7. Impulse-Control Disorder NOS (312.30)

*Associated Features
***Individuals who fall under Impulse-Control Disorder NOS do not meet any of the criteria for the above disorders or any of the other impulse control disorders in the DSM-IV-TR. (eg. substance abuse, paraphilias). Some common impulse-control disorders in this category include impulsive sexual behaviors, pathological skin picking, self-mutilation, and compulsive shopping. Those with sexual impulses often are promiscuous, show compulsive masturbation, show a compulsive use phone sex lines and/or pornography, and often show pornography dependence. Compulsive shopping problems appear more in women than men. It is often associated with the individual's need to control his or her mood, which the person does by compulsively buying things and spending money. Pathological skin pickers may pick pimples and scabs on the face or anywhere else on the body (Spiegel & Finklea, 2009). Like trichotillomania, SSRIs are typically used as treatment for this disorder (Spiegel & Finklea, 2009).

  • Etiology
    • Impulsive behavior seems to have an underlying pre-disposition which may or may not be related to existing mental health or medical conditions, but research over the past decade has stressed the substantial co-morbidity of impulse control disorders with mood disorders, anxiety disorders, eating disorders, substance abuse, personality disorders, and with other specific impulse control disorders. In particular cases, it may be clinically difficult to disentangle from one another, with the result that the impulsivity at the core of the disorders is obscured.

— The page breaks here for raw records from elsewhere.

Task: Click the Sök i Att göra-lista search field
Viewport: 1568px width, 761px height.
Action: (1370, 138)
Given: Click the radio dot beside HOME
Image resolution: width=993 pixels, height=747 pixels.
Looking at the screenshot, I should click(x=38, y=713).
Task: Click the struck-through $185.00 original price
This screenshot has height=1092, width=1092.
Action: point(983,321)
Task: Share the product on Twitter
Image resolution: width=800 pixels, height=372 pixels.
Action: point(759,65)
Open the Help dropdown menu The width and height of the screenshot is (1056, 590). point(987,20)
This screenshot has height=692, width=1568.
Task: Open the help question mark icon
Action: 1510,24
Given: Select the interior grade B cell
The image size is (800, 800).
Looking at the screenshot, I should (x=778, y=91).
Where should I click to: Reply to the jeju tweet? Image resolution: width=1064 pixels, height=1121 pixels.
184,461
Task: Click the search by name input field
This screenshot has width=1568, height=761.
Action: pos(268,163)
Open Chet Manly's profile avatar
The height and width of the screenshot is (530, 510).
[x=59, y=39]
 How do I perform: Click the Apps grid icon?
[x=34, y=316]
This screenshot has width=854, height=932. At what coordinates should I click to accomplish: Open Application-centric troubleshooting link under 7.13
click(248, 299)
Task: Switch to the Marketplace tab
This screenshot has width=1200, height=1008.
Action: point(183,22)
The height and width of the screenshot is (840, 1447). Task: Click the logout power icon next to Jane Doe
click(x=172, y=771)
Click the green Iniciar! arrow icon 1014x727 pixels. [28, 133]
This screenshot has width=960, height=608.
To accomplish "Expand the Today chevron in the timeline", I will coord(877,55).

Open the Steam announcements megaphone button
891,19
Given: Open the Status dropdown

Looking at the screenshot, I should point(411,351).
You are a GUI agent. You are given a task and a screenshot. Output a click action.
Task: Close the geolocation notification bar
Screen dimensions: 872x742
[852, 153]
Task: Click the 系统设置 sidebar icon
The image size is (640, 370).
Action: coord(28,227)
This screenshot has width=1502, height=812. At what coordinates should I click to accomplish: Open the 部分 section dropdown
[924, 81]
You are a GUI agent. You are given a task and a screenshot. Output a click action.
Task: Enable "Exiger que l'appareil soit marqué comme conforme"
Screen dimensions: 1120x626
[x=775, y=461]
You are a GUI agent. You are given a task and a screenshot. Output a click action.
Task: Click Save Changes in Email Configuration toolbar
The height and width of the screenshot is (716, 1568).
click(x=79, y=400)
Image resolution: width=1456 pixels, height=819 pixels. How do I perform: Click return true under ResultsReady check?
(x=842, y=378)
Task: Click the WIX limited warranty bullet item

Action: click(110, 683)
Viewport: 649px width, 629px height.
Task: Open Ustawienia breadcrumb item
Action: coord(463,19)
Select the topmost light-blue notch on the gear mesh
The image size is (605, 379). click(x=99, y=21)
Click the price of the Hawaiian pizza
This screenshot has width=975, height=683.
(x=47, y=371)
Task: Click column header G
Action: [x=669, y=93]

  • Empirically supported Treatments

    • Although the specific category of impulse control disorders has become firmly entrenched in the DSM-IV-TR, strictly defined cases are nonetheless relatively uncommon with the result that there have not been many large scale studies of homogeneous populations. Clinicians widely appreciate, however, that these behavioral problems can cause significant stress for individuals and their families and justify further study and attempts at treatment. Findings in recent research have led some researchers to suggest that impulse control disorders form part of “the affective spectrum” linked by some common neurochemical abnormality involving low brain serotonin levels. This interest in a possible neurochemical basis for impulsive behaviors leads clinicians to hope that newer pharmacological therapies may be soon available. As well, advances in cognitive behavioral treatment suggest that a combination of pharmacotherapy and cognitive behavioral treatment may mutually enhance each other’s benefits.


8. ICDs versus OCD

  • The entire group of impulse-control disorders have never been assessed in a large, population-based sample; therefore, the extent to which they form a cohesive group and to which they fit into an empirically supported structure of psychiatric disorders cannot be directly examined (Potenza, Koran & Pallanti, 2009).
  • Some impulse-control disorders, specifically intermittent explosive disorder and pathological gambling, share features with obsessive-compulsive disorder, suggesting that these disorders may be categorized together. However, available data suggests significant differences between the disorders. For example, outbursts in IED are unplanned and, unlike OCD, do not occur in response to an obsession (Potenza et al., 2009). Also, IED is more common in men than women by a 2:1 male-to-female ratio, whereas OCD is often found to be equally as common or slightly predominant in females (Potenza et al., 2009).
  • OCD is characterized by ego-dystonic behaviors while pathological gambling is characterized by ego-syntonic or hedonic behaviors (Potenza et al., 2009). The pleasure derived from gambling may diminish over time, which is similar to substance dependence (Potenza et al., 2009).

9. Impulse-Control Disorders in College Students

  • A study of 571 college students, ranging from 17 to 48 years of age, found that 3.5% of participants met the criteria for at least one ICD diagnosis (Bohne, 2010). Based on a questionnaire screening, 1.2% met the criteria for pyromania, 0.9% for intermittent explosive disorder, 0.9% for kleptomania, and 0.4% for pathological gambling (Bohne, 2010). Eighty percent of the participants that positively screened for an impulse control disorder were male (Bohne, 2010).